The scariest thing about The Haunting is how awful it is. No, worse than awful: desperate. It’s a horror flick afraid of its own audience, as lost in its own geography as the fictional film crew in The Blair Witch Project. But where the disorientation of the Blair Witch kids leads fright lovers to a novel experience of terror and suggests an inventive new direction for the genre, the cluelessness of The Haunting — a production grounded in old-fashioned horror conventions but undone by a new-fashioned, know-it-all attitude — points to the death of spookiness.
It didn’t have to be this way. Shirley Jackson’s eerie 1959 novel, The Haunting of Hill House, tells of a trio of guests under the observation of a ”doctor of philosophy” who gathers his subjects at the eponymous mansion to study ”the causes and effects of psychic disturbances in a house commonly known as ‘haunted.”’ Eleanor, also called Nell, is a fearful spinster who has sacrificed her own happiness to care for a hateful, invalid mother, now dead; Theodora, who calls herself Theo, is a brazen, provocative sybarite, attracted to women as well as men; Luke is a flip and boorish manipulator who (in Jackson’s book) also stands to inherit Hill House someday.
For the author, The Haunting of Hill House is a ghost story but it’s also, clearly, a journey of psychological and sexual awakening — especially for the virginal Eleanor, who hears the spirits of the place calling to her. When, in thrall to voices (and her psyche), she ascends a perilous spiral staircase in an ”intoxicating” climb with the doctor in manly pursuit, that’s suspense — but it’s also sex, baby. And Robert Wise’s 1963 adaptation of the book, The Haunting, in Bergmanesque black and white, teases out the Freudian implications of every gargoyle with the kind of intense regard only an entire movie industry engrossed in psychoanalysis could produce. (You haven’t seen a groovy insinuation of lesbianism until you’ve seen Claire Bloom as Theo, dressed head to toe in Mary Quant, sidling up to Julie Harris’ Nell.)

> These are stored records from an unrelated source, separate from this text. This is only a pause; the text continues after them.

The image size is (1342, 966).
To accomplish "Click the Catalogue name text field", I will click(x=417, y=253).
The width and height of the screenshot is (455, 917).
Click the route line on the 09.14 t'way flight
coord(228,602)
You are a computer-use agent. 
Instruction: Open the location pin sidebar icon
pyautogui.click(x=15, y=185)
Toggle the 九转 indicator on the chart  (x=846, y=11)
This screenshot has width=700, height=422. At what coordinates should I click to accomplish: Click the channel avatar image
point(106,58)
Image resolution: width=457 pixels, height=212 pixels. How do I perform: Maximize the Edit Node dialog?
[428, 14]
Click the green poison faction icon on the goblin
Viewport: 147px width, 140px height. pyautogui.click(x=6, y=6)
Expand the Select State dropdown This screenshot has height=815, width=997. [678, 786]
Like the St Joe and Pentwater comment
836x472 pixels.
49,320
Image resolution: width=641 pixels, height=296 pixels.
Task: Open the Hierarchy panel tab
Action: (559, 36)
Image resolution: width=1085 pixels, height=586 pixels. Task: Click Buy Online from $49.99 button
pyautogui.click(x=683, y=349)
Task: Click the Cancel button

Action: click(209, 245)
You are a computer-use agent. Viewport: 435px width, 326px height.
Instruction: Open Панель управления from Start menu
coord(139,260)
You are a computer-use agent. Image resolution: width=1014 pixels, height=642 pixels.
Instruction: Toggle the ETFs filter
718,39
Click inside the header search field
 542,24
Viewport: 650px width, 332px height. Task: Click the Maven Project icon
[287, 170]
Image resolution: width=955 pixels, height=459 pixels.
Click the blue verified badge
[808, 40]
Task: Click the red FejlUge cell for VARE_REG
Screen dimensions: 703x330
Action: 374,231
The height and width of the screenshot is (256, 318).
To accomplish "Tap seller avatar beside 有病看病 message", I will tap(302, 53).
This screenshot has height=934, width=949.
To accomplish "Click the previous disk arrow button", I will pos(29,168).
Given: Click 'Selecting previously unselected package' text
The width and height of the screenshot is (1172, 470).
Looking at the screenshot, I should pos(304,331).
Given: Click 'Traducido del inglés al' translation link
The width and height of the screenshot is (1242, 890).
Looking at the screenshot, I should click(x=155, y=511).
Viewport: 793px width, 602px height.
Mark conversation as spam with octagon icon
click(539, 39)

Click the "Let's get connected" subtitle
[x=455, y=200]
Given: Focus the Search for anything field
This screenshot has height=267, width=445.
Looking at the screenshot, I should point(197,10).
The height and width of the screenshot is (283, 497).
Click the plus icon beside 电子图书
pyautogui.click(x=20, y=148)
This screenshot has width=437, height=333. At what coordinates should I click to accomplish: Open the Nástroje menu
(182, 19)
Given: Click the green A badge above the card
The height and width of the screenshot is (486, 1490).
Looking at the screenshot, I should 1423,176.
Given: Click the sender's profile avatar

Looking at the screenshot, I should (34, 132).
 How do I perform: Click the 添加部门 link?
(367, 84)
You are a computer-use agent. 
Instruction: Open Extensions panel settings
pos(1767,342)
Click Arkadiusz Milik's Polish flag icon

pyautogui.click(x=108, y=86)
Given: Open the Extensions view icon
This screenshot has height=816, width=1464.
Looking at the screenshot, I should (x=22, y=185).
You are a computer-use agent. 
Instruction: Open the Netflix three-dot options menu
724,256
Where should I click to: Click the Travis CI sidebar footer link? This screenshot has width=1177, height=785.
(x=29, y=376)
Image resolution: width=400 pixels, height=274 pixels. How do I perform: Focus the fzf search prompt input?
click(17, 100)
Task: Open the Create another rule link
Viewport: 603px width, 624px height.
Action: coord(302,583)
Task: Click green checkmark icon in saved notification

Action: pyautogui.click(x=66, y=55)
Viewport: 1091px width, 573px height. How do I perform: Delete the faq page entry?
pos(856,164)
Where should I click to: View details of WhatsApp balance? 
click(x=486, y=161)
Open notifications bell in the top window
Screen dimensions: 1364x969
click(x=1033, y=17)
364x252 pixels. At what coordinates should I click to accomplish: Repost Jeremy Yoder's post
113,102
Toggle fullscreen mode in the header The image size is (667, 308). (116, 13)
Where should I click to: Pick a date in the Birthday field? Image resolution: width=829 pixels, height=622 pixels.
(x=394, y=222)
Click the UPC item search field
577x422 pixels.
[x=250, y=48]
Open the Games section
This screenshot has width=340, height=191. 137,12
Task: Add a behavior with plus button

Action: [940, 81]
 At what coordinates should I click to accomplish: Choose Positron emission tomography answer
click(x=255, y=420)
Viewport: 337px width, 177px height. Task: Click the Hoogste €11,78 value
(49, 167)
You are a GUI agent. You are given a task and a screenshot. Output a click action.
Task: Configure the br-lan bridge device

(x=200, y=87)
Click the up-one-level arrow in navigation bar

But — to quote David Self’s dull-edged script in this latest, anti-analytical update — what is wrong with you people? With Freudian subtext gone the way of I’m OK, You’re OK and pre-ironic moviegoing innocence subverted by Scream and its ilk, there’s little left to interest us, let alone haunt us, in The Haunting. Sure, there are movie stars, emoting madly when not tossing off jaunty one-liners. And there are plenty of frightfully busy sets, made even busier when they come alive — sculptures lunging, walls pulsing, floorboards popping, that sort of thing — via computer-generated showmanship.